DATA LINES.
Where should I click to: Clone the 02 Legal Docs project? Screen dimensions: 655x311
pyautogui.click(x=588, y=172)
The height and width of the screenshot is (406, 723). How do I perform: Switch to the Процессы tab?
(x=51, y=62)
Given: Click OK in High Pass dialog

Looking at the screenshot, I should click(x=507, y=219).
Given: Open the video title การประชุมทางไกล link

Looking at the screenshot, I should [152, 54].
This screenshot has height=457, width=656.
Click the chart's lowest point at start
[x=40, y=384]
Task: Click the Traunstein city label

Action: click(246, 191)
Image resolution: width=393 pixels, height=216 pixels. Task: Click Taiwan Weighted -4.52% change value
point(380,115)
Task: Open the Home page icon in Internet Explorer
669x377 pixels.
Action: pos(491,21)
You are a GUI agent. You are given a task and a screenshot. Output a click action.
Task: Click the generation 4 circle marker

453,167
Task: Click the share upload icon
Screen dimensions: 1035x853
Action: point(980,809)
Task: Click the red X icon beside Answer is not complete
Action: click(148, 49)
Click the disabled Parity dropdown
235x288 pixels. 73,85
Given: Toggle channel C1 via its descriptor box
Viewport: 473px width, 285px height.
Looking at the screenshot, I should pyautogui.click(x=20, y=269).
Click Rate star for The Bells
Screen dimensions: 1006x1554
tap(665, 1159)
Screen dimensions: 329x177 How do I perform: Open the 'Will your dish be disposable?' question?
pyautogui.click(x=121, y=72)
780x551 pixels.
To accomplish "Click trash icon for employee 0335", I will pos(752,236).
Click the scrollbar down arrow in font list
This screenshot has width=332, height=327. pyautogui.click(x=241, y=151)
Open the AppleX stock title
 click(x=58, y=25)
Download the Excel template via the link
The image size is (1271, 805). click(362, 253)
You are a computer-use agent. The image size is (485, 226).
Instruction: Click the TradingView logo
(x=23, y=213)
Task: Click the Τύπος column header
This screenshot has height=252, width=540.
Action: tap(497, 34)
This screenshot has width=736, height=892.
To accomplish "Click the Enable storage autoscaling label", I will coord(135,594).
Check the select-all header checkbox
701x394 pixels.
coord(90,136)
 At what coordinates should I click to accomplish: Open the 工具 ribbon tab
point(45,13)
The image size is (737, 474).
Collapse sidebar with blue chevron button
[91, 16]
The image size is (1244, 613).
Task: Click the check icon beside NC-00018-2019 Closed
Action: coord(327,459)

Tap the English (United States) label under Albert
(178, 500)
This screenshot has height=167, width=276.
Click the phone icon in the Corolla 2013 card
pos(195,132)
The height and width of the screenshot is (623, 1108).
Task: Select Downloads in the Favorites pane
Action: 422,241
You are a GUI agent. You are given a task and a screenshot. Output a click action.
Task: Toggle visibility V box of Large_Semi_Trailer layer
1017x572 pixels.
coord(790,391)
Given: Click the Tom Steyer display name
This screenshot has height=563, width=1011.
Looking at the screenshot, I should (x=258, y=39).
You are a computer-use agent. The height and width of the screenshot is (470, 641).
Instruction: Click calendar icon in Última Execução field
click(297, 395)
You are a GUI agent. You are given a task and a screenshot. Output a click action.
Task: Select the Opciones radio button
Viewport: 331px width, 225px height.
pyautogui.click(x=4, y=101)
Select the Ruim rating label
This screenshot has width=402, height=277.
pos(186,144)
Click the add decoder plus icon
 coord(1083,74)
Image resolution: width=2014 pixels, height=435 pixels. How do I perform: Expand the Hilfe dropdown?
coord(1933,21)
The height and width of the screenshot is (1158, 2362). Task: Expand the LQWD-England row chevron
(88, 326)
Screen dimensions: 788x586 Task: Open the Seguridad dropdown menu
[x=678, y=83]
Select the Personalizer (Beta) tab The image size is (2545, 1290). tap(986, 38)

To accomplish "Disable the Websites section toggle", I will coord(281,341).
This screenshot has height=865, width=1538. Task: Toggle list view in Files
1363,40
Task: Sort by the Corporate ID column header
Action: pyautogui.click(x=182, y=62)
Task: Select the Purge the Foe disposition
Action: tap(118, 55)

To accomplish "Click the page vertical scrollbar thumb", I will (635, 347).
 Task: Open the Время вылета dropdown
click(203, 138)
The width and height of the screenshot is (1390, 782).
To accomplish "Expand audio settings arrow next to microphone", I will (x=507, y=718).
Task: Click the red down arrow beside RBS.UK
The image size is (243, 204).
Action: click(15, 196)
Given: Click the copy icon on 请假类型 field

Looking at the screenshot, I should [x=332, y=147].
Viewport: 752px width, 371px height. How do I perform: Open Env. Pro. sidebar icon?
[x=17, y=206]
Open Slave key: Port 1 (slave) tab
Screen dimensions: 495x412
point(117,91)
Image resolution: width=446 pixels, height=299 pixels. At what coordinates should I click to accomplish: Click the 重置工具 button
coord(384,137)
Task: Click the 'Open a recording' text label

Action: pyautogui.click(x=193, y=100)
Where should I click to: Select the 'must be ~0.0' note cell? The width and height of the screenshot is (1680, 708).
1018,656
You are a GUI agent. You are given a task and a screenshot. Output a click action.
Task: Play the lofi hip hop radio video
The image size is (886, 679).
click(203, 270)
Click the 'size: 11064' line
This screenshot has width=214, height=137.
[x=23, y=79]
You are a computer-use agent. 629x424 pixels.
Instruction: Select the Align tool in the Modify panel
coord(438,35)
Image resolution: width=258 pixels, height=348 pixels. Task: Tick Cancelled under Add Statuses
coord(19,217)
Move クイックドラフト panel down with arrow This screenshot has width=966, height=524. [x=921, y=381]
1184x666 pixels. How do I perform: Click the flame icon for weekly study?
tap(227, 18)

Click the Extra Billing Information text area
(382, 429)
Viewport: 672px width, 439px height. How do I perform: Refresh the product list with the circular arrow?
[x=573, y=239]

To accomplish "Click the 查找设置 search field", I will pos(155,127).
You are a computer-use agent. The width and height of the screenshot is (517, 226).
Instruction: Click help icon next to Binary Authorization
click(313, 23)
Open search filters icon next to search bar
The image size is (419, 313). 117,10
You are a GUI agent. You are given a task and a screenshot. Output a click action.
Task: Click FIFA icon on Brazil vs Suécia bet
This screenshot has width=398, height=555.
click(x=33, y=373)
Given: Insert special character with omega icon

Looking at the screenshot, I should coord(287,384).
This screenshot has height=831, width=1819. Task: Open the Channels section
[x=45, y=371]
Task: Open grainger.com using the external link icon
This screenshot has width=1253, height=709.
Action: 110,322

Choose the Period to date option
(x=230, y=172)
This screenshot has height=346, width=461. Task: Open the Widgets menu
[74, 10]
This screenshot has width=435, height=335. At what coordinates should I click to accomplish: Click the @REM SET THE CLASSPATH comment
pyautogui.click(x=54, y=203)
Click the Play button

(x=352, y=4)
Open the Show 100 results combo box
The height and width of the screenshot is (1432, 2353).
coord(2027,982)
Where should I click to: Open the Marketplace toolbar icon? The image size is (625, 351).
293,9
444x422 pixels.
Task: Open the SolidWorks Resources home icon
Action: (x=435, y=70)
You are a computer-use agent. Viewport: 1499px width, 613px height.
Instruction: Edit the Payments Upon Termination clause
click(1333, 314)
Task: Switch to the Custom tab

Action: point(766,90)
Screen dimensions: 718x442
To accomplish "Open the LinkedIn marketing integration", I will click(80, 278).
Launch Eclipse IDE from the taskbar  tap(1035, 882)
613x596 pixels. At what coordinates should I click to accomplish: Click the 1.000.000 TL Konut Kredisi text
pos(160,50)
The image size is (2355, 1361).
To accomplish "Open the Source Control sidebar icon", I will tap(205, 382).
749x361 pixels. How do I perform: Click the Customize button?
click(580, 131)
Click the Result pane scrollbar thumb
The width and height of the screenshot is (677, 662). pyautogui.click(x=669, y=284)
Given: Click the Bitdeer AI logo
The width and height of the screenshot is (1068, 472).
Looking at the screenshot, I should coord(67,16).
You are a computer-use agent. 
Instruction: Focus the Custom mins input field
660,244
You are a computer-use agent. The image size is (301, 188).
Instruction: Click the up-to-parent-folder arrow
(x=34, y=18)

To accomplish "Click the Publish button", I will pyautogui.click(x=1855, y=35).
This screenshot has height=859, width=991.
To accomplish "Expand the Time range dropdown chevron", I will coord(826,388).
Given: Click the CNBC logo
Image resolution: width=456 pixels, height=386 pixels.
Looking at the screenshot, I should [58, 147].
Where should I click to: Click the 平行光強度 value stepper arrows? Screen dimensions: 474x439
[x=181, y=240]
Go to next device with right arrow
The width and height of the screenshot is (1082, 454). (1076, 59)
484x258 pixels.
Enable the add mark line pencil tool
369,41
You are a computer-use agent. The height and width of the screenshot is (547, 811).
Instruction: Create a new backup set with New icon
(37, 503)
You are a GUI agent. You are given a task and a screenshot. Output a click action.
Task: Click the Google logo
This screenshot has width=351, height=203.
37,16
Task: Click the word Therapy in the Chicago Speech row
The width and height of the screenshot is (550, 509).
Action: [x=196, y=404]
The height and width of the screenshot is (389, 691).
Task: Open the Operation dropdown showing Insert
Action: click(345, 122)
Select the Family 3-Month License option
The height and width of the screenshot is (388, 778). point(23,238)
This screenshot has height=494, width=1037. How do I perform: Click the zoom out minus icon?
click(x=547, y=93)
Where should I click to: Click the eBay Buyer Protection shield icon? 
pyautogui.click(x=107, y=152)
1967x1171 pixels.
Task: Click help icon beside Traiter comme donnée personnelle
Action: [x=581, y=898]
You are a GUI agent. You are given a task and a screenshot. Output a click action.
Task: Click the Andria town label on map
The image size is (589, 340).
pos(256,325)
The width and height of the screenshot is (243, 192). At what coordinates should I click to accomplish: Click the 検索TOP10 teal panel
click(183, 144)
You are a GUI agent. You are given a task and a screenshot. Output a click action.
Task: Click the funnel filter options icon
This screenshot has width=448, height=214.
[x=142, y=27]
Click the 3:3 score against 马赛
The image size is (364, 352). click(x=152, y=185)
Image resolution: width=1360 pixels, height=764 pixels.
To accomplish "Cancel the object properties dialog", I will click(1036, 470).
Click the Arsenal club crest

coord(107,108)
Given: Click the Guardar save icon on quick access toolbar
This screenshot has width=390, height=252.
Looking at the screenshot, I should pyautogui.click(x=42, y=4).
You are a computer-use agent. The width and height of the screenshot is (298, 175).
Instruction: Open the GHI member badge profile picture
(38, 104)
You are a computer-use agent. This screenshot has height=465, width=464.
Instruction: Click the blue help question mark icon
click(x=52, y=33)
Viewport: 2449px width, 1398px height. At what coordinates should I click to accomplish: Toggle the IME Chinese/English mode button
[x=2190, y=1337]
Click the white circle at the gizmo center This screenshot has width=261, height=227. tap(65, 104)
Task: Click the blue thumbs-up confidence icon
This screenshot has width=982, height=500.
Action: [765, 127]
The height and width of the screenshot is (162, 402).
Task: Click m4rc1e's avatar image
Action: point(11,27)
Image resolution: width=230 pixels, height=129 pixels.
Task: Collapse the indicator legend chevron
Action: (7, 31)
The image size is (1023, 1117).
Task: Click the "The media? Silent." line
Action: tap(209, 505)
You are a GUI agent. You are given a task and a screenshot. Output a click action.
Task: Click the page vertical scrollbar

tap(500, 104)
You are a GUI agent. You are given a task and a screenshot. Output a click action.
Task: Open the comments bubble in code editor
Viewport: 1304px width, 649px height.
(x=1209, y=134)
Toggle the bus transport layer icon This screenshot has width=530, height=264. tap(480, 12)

WHAT THE TASK ASKS.
Please put the lines of the records above, from the line containing "Click the Extra Billing Information text area" through the line containing "click(313, 23)", both included, into a numbered list, leaving out any blank lines.

THE RESPONSE.
1. Click the Extra Billing Information text area
2. (382, 429)
3. Viewport: 672px width, 439px height. How do I perform: Refresh the product list with the circular arrow?
4. [x=573, y=239]
5. To accomplish "Click the 查找设置 search field", I will pos(155,127).
6. You are a computer-use agent. The width and height of the screenshot is (517, 226).
7. Instruction: Click help icon next to Binary Authorization
8. click(313, 23)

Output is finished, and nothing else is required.